• [ЗАДАНИЕ A]
Какие сражения и прорывы не вспоминаются от дыма дизеля, согласно тексту о вилле? Перечислите все.

• [ИСХОДНЫЙ ТЕКСТ]
Несмотря на печать тлена, который можно принять за «винтаж», в ней много что есть по нынешним меркам.
Привозная вода, которую перекачивают в бак из цистерны. Вода чистая и вкусная, амебы в ней не водятся, установили опытным.
В вилле всегда есть электричество. Четыре раза в день происходит такая манифестация. Вдруг гаснет весь свет, минутная пауза, щелчки реле и во дворе запускается дизель. Сладкий и терпкий дым танковых сражений начинает затягивать в форточки. И не вспоминается от этого дыма ни Курская дуга, ни Висло-Одерская, ни прорыв к озеру Балатон.
Вилла вся прокалена октябрьским солнышком, воздух сухой, как в духовке, которую забыли выключить после зажарки бараньей ноги. Эль-Саллюм, бросок на Тобрук. Англосаксы драпают в Каир, бросая на позициях надувные ванны. Лидируют итальянцы. Им страшно тяжело воевать: в одной руке мандолина, в другой — винтовка. Винтовка мешает играть, а мандолина — стрелять. Бежать им тоже очень тяжело и неудобно, судя по рядам белых крестиков у дороги от Эль-Аламейна до Александрии.
Проходы в минных полях, размеченные фитилями из солдатских шинелей, отжатых в соляре. Вместо плошек, овальные алюминиевые банки от немецкой тушенки. Сукно «фельдграу» (ночи-то, холоднющие!) стало угольно-черным от жирного синтетического газойля. Фитили тревожно пылают, механы на измене, но рулят. Офицеры не слезают с танков, тревожно всматриваются в темноту, стоя в танковых башнях.
Трупы здесь стремительно вздуваются за три-четыре часа, потом лопаются и через пару суток, на красной пустынной земле остается обширное пятно и плоская человекообразная лепешка. Её можно взять под мышку, как раскладушку, и отнести на кладбище. Даже не противно, хотя запах есть конечно.
И мухи. Трупные мухи, которые стремительно набиваются в твою машину и хотят ехать дальше, с тобой, на новые пастбища…
Тебя мутит от мысли, что эти пассажиры без плацкарты будут ползать по твоему лицу. Живому или мертвому — одинаково противно.
Странные грезы рождает утренний выхлоп дизеля, задутый в форточку твоей спальни. В этой спальне можно было бы уместить малый парадный зал какой-нибудь достойной и качественно-выродившейся европейской династии. Но, в нашем зале пусто.

• [ДАННЫЕ ДЛЯ РАБОТЫ]

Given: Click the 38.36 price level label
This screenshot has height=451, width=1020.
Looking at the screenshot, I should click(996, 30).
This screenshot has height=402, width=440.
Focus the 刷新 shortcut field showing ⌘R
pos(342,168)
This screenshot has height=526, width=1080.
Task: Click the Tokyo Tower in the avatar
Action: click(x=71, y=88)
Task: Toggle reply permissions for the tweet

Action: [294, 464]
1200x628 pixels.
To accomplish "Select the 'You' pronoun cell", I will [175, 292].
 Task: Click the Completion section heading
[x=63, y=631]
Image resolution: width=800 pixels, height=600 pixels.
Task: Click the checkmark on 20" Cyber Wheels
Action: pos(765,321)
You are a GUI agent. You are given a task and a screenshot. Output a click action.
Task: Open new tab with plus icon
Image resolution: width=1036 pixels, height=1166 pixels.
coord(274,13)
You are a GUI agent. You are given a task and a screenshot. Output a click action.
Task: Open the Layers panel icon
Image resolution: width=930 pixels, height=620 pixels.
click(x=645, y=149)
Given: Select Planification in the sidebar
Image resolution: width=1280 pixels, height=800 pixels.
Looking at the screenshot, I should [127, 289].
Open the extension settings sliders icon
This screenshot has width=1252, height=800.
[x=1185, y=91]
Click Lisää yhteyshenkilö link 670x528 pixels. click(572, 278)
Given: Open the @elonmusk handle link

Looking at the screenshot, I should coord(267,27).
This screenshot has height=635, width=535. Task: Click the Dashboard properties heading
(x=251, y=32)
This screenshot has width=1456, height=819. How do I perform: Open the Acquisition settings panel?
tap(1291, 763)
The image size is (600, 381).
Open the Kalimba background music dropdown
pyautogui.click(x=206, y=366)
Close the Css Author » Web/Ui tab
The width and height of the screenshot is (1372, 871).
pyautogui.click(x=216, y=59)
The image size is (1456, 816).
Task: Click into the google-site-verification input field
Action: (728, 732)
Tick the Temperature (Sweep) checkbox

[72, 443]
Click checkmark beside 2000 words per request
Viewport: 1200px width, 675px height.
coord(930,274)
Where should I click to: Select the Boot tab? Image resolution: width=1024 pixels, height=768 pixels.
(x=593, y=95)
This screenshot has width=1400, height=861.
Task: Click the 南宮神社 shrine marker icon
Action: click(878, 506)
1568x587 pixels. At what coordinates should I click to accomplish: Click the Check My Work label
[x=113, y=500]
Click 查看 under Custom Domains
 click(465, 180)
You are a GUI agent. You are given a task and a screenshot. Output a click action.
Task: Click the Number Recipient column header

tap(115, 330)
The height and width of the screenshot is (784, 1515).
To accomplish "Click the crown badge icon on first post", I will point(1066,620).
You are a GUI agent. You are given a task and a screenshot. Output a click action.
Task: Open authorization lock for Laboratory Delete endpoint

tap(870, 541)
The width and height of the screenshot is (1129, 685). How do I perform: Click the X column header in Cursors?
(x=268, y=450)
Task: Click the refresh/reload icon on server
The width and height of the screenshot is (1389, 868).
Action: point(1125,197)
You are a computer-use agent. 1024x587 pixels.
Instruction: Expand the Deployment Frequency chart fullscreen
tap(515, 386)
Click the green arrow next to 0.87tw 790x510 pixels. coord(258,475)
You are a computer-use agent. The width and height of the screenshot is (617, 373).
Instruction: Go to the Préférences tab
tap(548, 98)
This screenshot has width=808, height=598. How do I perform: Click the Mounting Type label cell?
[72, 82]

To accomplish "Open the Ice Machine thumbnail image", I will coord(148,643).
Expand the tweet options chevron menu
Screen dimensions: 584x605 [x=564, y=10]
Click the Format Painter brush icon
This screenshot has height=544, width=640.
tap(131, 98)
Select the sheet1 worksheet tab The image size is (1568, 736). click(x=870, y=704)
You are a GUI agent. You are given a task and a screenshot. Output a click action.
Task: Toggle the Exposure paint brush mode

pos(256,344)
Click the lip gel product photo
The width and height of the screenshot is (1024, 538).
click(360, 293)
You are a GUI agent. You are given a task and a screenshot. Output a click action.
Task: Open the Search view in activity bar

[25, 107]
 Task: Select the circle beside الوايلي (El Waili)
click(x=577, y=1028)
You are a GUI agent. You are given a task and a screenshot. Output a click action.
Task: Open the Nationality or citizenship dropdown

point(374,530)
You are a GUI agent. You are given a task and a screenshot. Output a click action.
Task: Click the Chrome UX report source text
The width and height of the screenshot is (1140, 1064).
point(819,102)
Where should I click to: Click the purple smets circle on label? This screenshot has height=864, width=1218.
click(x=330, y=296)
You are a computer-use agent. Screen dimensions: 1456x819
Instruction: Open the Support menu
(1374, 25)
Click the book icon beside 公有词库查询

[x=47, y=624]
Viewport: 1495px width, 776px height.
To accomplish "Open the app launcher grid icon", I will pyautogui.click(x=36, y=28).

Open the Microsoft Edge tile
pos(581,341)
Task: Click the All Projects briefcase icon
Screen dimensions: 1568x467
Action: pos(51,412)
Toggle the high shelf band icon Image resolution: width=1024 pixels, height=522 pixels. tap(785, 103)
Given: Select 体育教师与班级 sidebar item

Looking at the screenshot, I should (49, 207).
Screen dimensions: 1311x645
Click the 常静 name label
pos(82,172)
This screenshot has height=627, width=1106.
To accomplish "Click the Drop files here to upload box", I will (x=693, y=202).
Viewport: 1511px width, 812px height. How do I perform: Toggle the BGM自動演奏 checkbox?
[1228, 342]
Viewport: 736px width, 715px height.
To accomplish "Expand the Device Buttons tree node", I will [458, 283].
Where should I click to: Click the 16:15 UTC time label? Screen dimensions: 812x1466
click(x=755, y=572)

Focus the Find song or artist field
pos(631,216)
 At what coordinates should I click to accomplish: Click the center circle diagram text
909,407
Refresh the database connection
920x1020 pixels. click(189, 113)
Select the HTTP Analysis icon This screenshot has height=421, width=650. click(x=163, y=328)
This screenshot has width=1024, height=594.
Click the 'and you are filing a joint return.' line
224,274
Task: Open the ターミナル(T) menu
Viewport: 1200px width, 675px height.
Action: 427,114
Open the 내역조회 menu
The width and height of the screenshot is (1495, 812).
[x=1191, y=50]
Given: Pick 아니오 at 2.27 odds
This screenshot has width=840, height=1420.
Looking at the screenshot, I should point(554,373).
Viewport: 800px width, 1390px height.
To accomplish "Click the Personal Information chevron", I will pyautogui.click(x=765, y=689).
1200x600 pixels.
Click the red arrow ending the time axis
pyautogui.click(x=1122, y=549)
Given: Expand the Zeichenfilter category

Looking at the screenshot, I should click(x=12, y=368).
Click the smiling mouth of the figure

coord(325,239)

• [ЗАДАНИЕ B]
Среди строк данных возьмите отрезок от строки с «You are a computer-use agent. Screen» до строки с «pos(82,172)» включительно. Перепишите только его, заменив «Screen dimensions» на «Display size» и не меняя ничего другого.

• [ПОЛНЫЙ ОТВЕТ A]
Курская дуга, Висло-Одерская, прорыв к озеру Балатон.

• [ПОЛНЫЙ ОТВЕТ B]
You are a computer-use agent. Display size: 1456x819
Instruction: Open the Support menu
(1374, 25)
Click the book icon beside 公有词库查询

[x=47, y=624]
Viewport: 1495px width, 776px height.
To accomplish "Open the app launcher grid icon", I will pyautogui.click(x=36, y=28).

Open the Microsoft Edge tile
pos(581,341)
Task: Click the All Projects briefcase icon
Display size: 1568x467
Action: pos(51,412)
Toggle the high shelf band icon Image resolution: width=1024 pixels, height=522 pixels. tap(785, 103)
Given: Select 体育教师与班级 sidebar item

Looking at the screenshot, I should (49, 207).
Display size: 1311x645
Click the 常静 name label
pos(82,172)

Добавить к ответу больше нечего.